Cumhurbaşkanı geçen hafta bir televizyonun canlı yayınında ekonomiye ilişkin değerlendirmelerde bulundu: “Dünyada faizi sürekli yükselttiler. Ben de tam aksine faizi indirmenin mücadelesini verdim. Şu anda bizde faiz yüzde 9 bunu daha da düşüreceğiz” dedi. Bu ifadelerden ekonomi yönetiminin seçime kadar mevcut duruşunu korumaya devam edeceğini anlıyoruz. Politika faizinde indirime gidilecek, kuru sabit tutmak için döviz satışı sürecek, makro ihtiyati tedbirlere yüklenmeye devam edilecek diyebiliriz. Sürdürülebilir olmayan bu politikaların ekonomide yol açtığı tahribat ve maliyetlerin ise seçim sonrasına bırakılması için büyük çaba harcanıyor.
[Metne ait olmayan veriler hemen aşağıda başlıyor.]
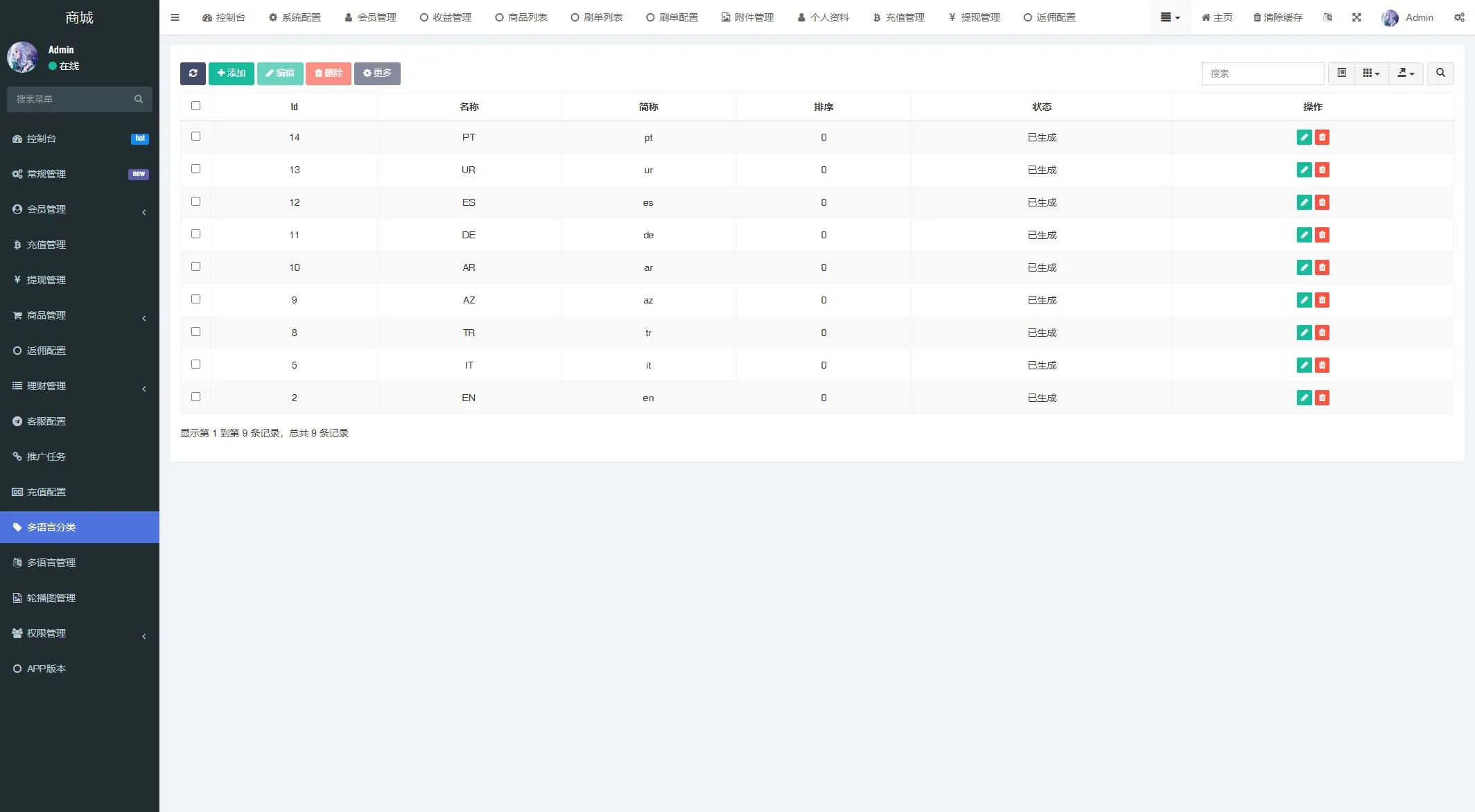Switch to the 商品列表 top tab
The width and height of the screenshot is (1475, 812).
[521, 17]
Ancak bu sürecin seçime kadar sürdürülebilmesi öncelikle cari açığın ulaşacağı boyuta, enflasyonun gidişatına ve tasarruf sahiplerinin yatırım tercihlerine bağlı görünüyor.
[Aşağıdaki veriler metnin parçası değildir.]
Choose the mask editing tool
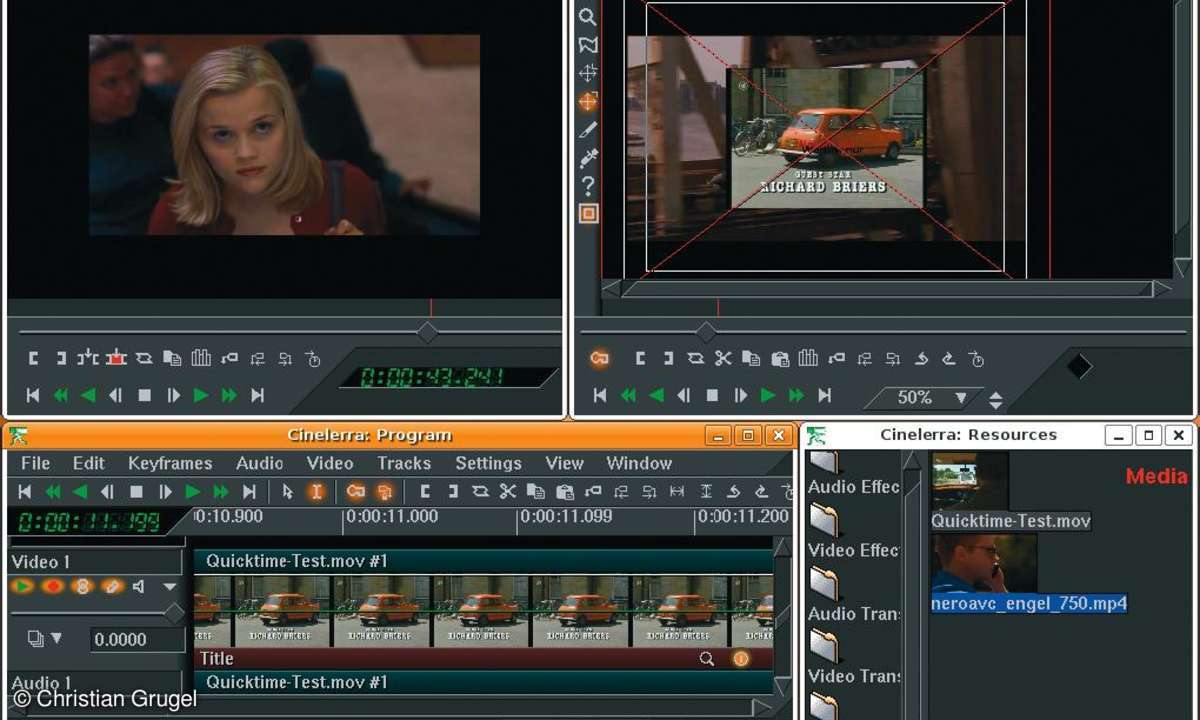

POLİTİKA FAİZİ ETKİNLİĞİNİ KAYBEDİYOR

Politika faizi oranlarındaki indirimlerin, mevduat ve kredi faiz oranlarıyla olan ilişkisinin giderek koptuğunu görüyoruz. Ayrıca cuma günü açıklanan TÜİK’in enflasyon verileri bile Sayın Erdoğan’ın yukarıdaki tezini doğrulamıyor. Hatırlayalım, 2021’in eylülünde politika faizi yüzde 19 iken yıllık TÜFE oranı yüzde 19.58, dolar kuru ise 9 liranın altındaydı. 

‘KUR’U TUTMANIN MALİYETİ

Merkez Bankası’nın kuru kontrol edeceğim diye, iki yılda 200 milyar doların üzerinde dolaylı olarak döviz sattığı tahmin ediliyor. Halihazırda dolar kurunu 19 liranın altında tutmak için dövize müdahale devam ediyor. Merkez Bankası’nın bugün itibarıyla büyük müdahalelerle brüt rezervi 128.5 milyar dolar görünüyor ama tüm swap’lar hariç Merkez Bankası’nın net uluslararası rezervinin eksi 45.8 milyar dolar civarında olduğu görülüyor. 

ÖDEMELER DENGESİ GİDEREK BOZULUYOR

Dış ticaret açığı 2022 yılında son 27 yılın rekorunu kırarak 109.5 milyar dolar seviyesinde gerçekleşmişti. Bu rekorun ocak ayında aşıldığını gördük. Ticaret Bakanlığı geçici gümrük verilerine göre, ocak ayında 14.4 milyar dolarlık dış ticaret açığı verildi. 12 aylık dış ticaret açığı 113 milyar doları aşıyor. İhracatın ithalatı karşılama oranı yüzde 57.6’ya düşmüş durumda. Buna göre ocak ayında yaklaşık 9.5 milyar dolar cari açık verileceğini ve geçen yıl aynı ayda 6.9 milyar dolar cari açık verildiği için son 12 aylık cari açığın ise 50.0 milyar doları aşacağını tahmin ediyorum.  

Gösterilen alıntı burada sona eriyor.